People, get ready.
From the Microsoft antitrust case to ongoing investigations into the power of Big Tech, we have witnessed technology firms leap ahead of regulation to become dominant in many parts of life. But that was just a rehearsal compared to the inevitable concentration of wealth and power that will come with artificial intelligence (AI).
We’ve seen this before, right?
Think about it. Microsoft, Apple, Google together comprise the vast majority of services and operating systems in use today. As a result, they have accumulated vast power over how we live. Already, every business is a technology business, which implies that at some point every enterprise will be an AI enterprise.
Many already are. Data analytics extends beyond checking your Google traffic and goes all the way through to business processes and systems. Supermarket brands use data intelligence to decide what cadence to take when stocking shelves. That’s why you frequently find barbecue equipment suddenly appear on supermarket shelves on the first, fine days of summer.
This doesn’t happen by accident. The stock is ordered just in time on the basis of intelligence provided in part by automated systems predicting when that fine weather will strike, sometimes months ahead of time. That’s how supply chains work these days.
What happens when you can’t get the staff?
We already use an increasing quantity of AI in our daily lives; most people just don’t recognize it. But enterprise leaders do recognize it. That’s why machine learning, data science, data analysis, and AI are among the most in-demand tech jobs right now.
The problem, of course, is that there aren’t enough skilled workers for those posts. That’s great for the workers who are available, as it means they get paid well and can select their roles. It’s less good for competitive enterprises, who might have great ideas in the boardroom for how to deploy AI across their business, but lack access to the skills to make those visions happen.
So, what do they do? They outsource development to third-party companies which, through the standard procedure of mergers and acquisitions, will swiftly coalesce into a small number of competing firms.

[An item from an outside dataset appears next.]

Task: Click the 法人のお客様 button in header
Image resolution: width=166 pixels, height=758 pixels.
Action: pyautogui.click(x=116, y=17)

Just look at the story of OpenAI and ChatGPT, Microsoft, and the current explosion of Generative AI. Suddenly everyone (or their shareholders) want to have a ChatGPT equivalent of their very own, at the same time as everyone else who should know better tells them that without it, they will fail. Apple, incidentally, could do some life-changing stuff with this tech.
Here comes the M&A ballet
That’s the kind of intense race that swiftly turns into an acquisitions frenzy in the AI development space, characterized by eye-watering deals and a highly competitive environment. GlobalData reports AI-related deal activity increased by 43% in Q1 2023 with $12.7 billion in deals across the first three months of this year.
Competition is good, some say, but in this case the most likely next step is that, in order to compete, companies lucky enough to find themselves in the space will abandon notions of ethical AI on the basis of the age-old argument that if they don’t do it, their competitors will.

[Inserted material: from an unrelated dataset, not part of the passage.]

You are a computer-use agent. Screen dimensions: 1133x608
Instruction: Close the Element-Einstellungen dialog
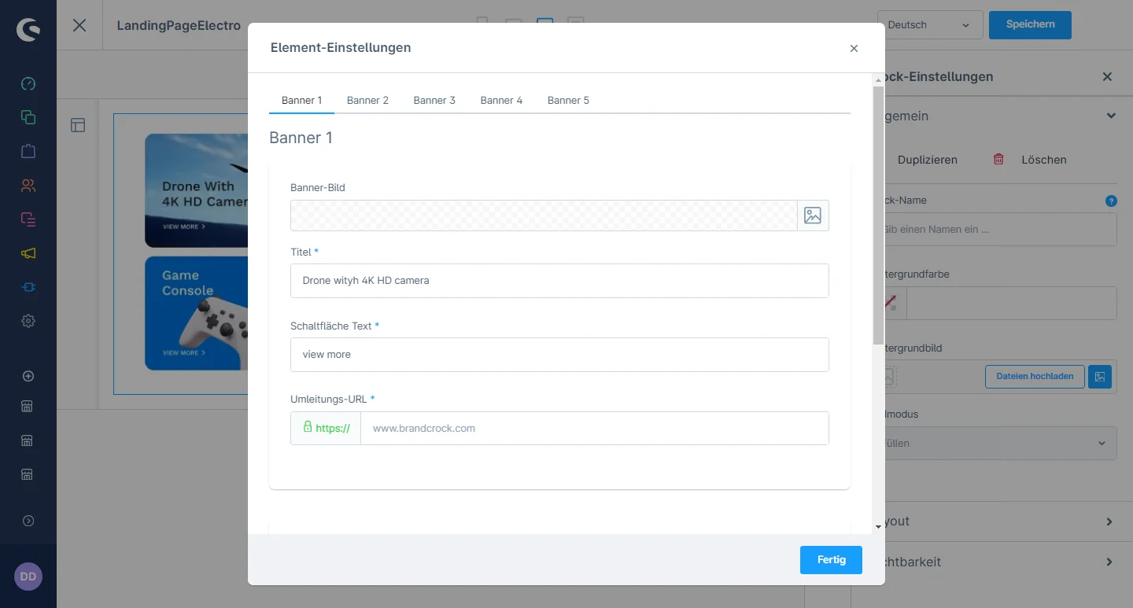coord(854,49)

You’ll see AI that just works, rather than works well. As power coalesces, you can predict a race to the bottom — followed by the steady emergence of a very small number of players in the space.
All the while, to make things even more “interesting,” those players will be pumping out the AI engines that contribute to decisions made by a growing number of businesses, enterprises, school districts, or government customers; they might even write the stories on the decisions AI takes.

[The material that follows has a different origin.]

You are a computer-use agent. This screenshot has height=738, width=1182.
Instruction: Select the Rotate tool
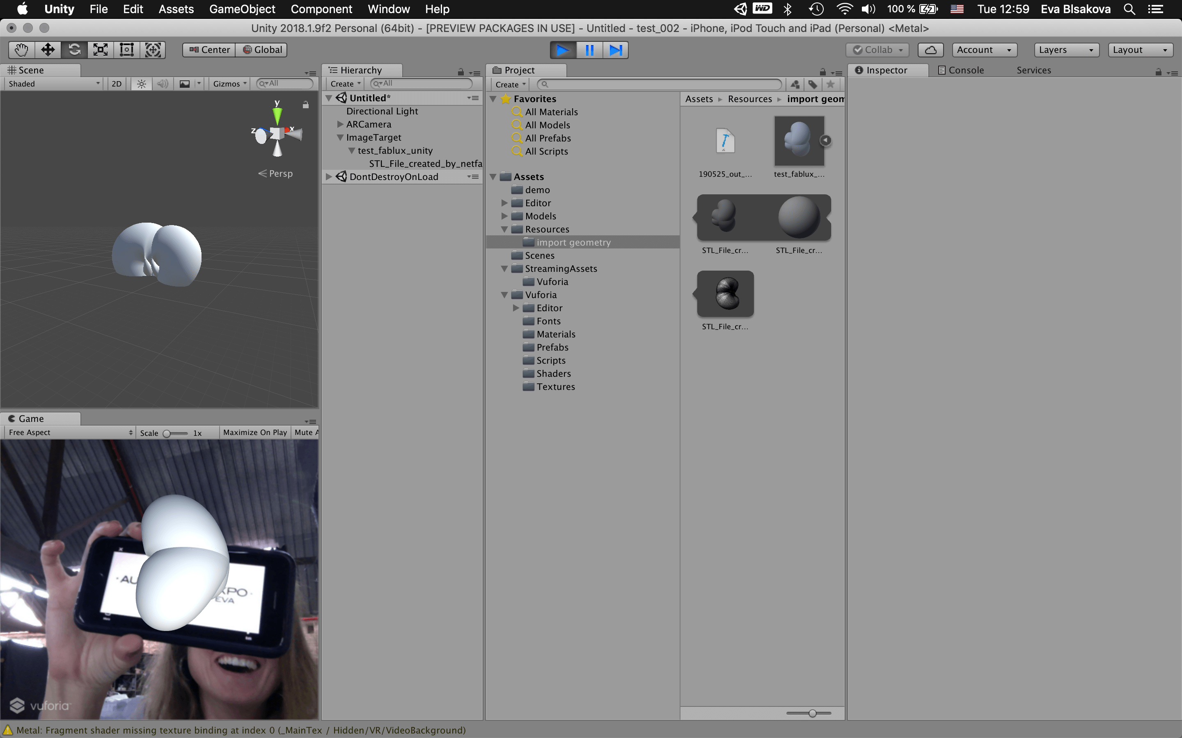74,50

This scenario is going to make claims of Apple’s App Store hegemony look like a day trip to Disneyland as the AI models themselves will almost certainly reflect the prejudices of those who own them — we’ve already seen warnings to that effect.
But perhaps it won’t matter too much, as we’ll all just slip on our mixed-reality goggles and take a few hours each day exploring a feel-good (fee-based) “metaverse” to take our minds off of what’s happening.